* _Records supplied_:
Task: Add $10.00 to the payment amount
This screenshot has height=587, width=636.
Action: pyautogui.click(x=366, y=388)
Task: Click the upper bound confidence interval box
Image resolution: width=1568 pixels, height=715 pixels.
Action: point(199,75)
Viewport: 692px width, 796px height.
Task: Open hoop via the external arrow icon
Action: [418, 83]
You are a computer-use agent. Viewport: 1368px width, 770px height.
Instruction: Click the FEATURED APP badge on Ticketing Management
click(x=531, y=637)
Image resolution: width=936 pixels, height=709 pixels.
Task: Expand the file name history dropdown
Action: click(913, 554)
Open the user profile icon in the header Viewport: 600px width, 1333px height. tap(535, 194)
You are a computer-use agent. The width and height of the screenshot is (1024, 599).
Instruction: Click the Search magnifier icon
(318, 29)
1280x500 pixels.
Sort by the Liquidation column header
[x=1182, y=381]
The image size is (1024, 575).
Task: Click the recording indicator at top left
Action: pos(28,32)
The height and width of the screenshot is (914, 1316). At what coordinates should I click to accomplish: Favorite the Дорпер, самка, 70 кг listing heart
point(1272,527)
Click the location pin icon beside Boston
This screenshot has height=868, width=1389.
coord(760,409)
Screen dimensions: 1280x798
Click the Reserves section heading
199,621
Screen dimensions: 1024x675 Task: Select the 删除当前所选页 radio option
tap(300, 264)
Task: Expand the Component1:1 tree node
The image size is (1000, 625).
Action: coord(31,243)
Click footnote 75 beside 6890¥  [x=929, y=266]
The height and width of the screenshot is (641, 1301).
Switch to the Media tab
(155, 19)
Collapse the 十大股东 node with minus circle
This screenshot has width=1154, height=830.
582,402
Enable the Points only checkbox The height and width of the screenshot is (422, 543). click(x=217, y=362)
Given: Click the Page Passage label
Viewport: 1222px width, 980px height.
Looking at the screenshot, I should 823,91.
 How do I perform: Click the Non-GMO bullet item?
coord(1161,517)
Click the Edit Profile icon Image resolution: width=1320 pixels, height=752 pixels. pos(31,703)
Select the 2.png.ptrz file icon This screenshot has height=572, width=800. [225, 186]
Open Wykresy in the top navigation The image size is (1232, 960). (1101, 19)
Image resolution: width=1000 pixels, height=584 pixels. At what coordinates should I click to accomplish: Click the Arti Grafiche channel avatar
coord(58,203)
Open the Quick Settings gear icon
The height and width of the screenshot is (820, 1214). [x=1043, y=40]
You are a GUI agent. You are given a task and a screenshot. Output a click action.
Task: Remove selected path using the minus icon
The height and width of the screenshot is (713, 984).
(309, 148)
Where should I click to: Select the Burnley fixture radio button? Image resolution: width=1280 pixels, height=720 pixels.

* _Problem statement_:
Which lines above include the word "computer"? Show each one.

* _Exercise solution_:
You are a computer-use agent. Viewport: 1368px width, 770px height.
You are a computer-use agent. The width and height of the screenshot is (1024, 599).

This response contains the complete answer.